The same implementation modified to use numba package in python to speed up our computations. the following numpy functions generated some errors if used with numba:

• np.linalg.norm
• np.expand_dims
• np.tile

Finally, I could have implemented manually the numpy function np.lib.stride_tricks.sliding_window_view. I am not sure how faster this method could be when used with numba. I left this one on purpose due to my time constraints.

# this function returns the norm of a vector v.
@njit
def calc_norm(v):
    return np.sqrt(np.sum(np.square(v)))

# The implementation here is equivalent to the implementation of calc_cosine_similarity_on_2darray above
# but modified to utilize the numba python package for faster processing.
@njit
def calc_cosine_similarity_on_2darray_numba(arr):
    '''
    Input is 2D array
    Return the similarity matrix over the 2D array. In other words, the result is the cosine similarity between
    each and every column of the input 2Darray/matrix.
    '''
    # Equation 1
    arr_x_arr = arr.T @ arr

    # Calculating Matrix B
    arr_norm_r = np.zeros(shape=(1, arr.shape[1]))
    for i in range(arr.shape[1]):                    # iterate over each col in arr
        arr_norm_r[0, i] = calc_norm(arr[:, i])      # calculate the norm of every col in arr.
    arr_norm_r_m = np.ones(shape=(arr.shape[1], arr.shape[1])) * arr_norm_r

    # Calculating Matrix C
    arr_norm_c_m = arr_norm_r_m.T

    # Calculating Matrix norm_matrix
    arr_norm_mul = arr_norm_r_m * arr_norm_c_m

    # return matrix: cosine_similarity
    return arr_x_arr / arr_norm_mul

@njit
def rolling_cosine_similarity_numba(array_windowed):
    cos_sim = [calc_cosine_similarity_on_2darray_numba(arr) for arr in array_windowed]
    return cos_sim

def calc_rolling_cosine_similarity_numba(arr, window_size, num_features):
    array_windowed = np.squeeze(np.lib.stride_tricks.sliding_window_view(arr, window_shape=(window_size, num_features)))
    cos_sim = rolling_cosine_similarity_numba(array_windowed)
    return cos_sim

# Helper function to generate random signal.
def generate_random_walk(_len):
    lst = [np.random.randn()]
    for i in range(_len - 1): 
        lst.append(lst[i] + np.random.randn())
    return lst

signal_len = 24*365*5
num_features = 5
window_size = 10

array_2D = np.array([generate_random_walk(signal_len) for _ in range(num_features)]).T
array_2D.shape  

--> output: (43800, 5)

%%timeit

calc_rolling_cosine_similarity_v1(array_2D, window_size, num_features)

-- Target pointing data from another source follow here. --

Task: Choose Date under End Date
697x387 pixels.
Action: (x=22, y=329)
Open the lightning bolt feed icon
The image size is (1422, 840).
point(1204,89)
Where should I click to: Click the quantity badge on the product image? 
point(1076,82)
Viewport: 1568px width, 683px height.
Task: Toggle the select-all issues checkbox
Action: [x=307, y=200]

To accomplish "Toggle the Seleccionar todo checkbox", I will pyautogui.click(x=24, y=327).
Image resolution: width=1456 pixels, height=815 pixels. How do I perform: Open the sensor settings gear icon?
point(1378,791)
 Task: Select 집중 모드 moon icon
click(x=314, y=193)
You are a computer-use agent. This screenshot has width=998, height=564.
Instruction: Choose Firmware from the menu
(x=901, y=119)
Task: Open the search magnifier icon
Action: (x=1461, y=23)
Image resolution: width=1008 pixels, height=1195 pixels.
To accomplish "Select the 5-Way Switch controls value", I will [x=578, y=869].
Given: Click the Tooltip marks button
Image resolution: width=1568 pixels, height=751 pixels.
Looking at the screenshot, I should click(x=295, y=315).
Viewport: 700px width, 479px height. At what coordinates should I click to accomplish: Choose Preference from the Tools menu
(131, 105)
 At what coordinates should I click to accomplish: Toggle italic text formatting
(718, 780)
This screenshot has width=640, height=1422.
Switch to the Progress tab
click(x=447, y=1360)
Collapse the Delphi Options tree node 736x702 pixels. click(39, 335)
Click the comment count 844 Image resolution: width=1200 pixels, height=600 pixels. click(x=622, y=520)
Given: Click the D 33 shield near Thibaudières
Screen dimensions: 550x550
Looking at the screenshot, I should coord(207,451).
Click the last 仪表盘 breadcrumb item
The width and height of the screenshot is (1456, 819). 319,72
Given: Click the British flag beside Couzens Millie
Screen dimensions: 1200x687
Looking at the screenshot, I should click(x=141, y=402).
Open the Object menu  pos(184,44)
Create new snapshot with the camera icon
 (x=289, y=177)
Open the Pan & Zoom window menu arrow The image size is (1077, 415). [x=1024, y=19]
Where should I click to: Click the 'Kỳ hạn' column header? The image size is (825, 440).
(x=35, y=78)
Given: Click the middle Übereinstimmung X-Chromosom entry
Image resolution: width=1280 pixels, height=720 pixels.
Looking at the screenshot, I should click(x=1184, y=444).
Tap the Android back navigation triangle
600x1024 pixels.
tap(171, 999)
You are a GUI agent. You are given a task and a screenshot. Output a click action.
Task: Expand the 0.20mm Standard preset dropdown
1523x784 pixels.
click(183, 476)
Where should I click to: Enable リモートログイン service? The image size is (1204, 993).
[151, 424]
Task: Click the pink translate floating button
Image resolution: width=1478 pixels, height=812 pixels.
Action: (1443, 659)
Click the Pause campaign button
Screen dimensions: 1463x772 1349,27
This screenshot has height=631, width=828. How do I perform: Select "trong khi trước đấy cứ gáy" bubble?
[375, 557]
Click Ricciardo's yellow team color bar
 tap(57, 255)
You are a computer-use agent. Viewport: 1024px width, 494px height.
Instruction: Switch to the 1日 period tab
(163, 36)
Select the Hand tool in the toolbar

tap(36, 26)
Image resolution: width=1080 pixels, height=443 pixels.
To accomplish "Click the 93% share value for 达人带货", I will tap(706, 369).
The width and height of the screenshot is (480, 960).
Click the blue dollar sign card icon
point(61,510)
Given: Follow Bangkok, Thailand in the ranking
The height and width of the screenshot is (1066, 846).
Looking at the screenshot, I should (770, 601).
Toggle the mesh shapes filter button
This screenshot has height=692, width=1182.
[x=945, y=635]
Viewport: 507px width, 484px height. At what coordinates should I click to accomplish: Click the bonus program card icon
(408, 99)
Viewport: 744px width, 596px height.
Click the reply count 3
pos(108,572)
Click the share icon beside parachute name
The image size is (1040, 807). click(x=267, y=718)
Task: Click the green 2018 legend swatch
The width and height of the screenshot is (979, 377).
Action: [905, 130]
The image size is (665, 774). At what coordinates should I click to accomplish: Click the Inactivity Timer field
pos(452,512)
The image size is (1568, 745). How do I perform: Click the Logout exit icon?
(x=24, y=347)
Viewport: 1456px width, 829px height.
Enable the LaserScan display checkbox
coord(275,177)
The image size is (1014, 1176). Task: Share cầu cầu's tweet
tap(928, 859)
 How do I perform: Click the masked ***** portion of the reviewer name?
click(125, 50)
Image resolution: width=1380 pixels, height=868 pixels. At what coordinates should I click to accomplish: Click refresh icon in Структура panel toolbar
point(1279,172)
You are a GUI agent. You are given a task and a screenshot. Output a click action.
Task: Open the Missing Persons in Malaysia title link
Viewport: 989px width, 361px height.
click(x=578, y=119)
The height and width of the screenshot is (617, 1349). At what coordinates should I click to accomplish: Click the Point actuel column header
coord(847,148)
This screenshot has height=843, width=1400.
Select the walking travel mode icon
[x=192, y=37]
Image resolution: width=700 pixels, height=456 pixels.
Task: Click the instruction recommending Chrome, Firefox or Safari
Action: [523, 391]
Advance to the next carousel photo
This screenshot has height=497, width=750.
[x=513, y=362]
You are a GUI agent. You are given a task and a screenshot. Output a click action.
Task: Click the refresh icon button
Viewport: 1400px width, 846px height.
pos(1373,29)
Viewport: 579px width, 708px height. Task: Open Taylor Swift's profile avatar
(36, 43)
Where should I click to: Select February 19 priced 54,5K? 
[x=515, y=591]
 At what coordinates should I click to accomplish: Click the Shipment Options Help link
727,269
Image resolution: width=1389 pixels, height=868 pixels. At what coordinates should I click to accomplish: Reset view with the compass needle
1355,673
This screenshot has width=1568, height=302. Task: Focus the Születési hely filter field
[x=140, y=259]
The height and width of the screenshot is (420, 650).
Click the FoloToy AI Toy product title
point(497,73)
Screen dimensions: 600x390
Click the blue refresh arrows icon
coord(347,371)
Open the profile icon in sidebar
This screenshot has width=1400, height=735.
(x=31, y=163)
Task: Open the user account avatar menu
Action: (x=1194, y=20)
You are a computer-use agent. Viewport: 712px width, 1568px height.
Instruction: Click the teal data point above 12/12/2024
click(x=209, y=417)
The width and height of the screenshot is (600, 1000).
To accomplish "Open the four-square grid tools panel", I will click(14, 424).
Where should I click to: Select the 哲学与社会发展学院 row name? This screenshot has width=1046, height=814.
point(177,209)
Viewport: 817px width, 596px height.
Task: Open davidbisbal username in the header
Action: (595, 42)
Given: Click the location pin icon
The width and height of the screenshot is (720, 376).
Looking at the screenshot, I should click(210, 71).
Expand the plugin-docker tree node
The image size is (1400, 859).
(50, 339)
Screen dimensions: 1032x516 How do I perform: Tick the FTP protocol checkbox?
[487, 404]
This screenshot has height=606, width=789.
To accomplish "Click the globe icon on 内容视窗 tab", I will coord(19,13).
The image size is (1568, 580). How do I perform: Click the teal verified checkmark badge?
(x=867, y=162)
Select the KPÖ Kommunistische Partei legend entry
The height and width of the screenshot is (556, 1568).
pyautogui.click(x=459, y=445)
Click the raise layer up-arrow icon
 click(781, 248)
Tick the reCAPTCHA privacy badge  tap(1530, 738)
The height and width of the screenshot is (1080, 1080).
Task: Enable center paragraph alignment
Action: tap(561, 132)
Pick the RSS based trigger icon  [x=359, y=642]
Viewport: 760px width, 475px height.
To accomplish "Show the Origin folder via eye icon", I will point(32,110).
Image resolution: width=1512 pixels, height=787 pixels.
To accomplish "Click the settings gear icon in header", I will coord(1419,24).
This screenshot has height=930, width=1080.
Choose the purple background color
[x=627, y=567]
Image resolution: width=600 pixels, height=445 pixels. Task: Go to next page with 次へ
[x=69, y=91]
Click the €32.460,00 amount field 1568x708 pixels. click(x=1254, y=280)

--> output: 9.87 s ± 127 ms per loop (mean ± std. dev. of 7 runs, 1 loop each)

%%timeit

calc_rolling_cosine_similarity_v2(array_2D, window_size, num_features)

--> output: 2.79 s ± 100 ms per loop (mean ± std. dev. of 7 runs, 1 loop each)

%%timeit

calc_rolling_cosine_similarity_numba(array_2D, window_size, num_features)

--> output: 343 ms ± 4.07 ms per loop (mean ± std. dev. of 7 runs, 1 loop each)

sol1 = np.array(calc_rolling_cosine_similarity_v1(array_2D, window_size, num_features))
sol2 = np.array(calc_rolling_cosine_similarity_v2(array_2D, window_size, num_features))
sol3 = np.array(calc_rolling_cosine_similarity_numba(array_2D, window_size, num_features))

sol1.shape, sol2.shape, sol3.shape

--> output: ((43791, 5, 5), (43791, 5, 5), (43791, 5, 5))

np.allclose(sol1, sol2), np.allclose(sol2, sol3), np.allclose(sol1, sol3)

--> output: (True, True, True)

Conclusion

The same solution, when using numba is almost 9.87 / 0.343 ~ 30 times faster than the native sklearn implementation, and 2.79 / 0.343 ~ 8 times faster than the same numpy implementation without numba.